Information supplied
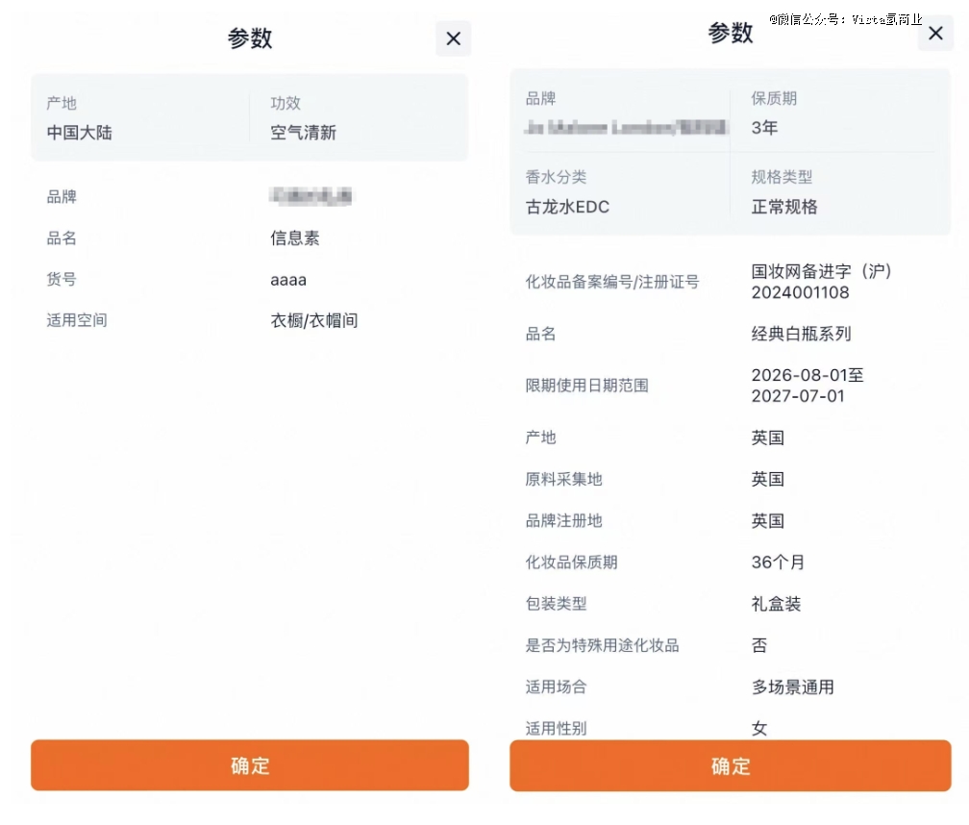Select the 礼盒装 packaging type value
---
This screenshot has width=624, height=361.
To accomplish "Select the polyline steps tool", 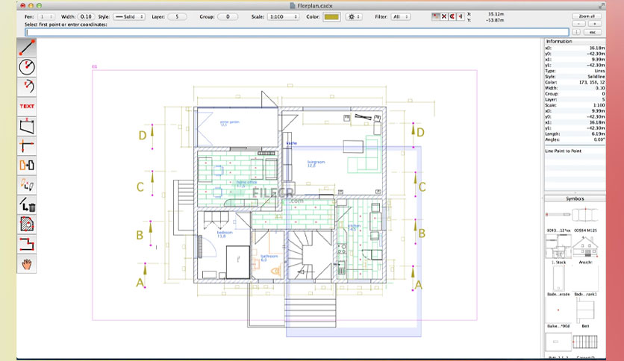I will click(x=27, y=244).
...
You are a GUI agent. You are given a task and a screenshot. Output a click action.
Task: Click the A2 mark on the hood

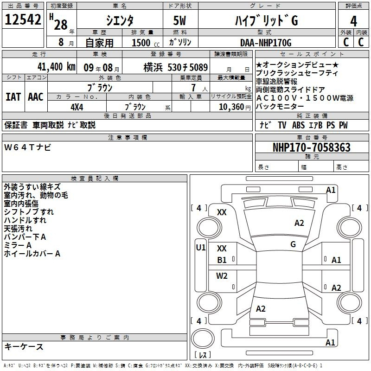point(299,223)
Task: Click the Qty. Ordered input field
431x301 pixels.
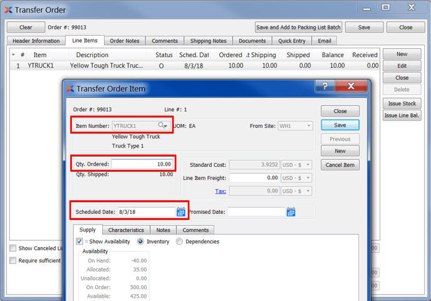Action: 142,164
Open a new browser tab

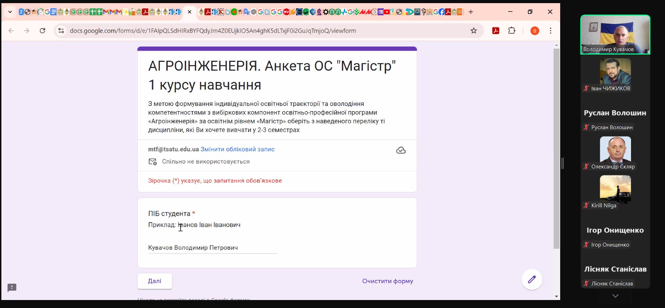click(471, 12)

Task details
If a line of the entries contains "screenshot", it counts; say how many such lines there are and give only the number.

Task answer
2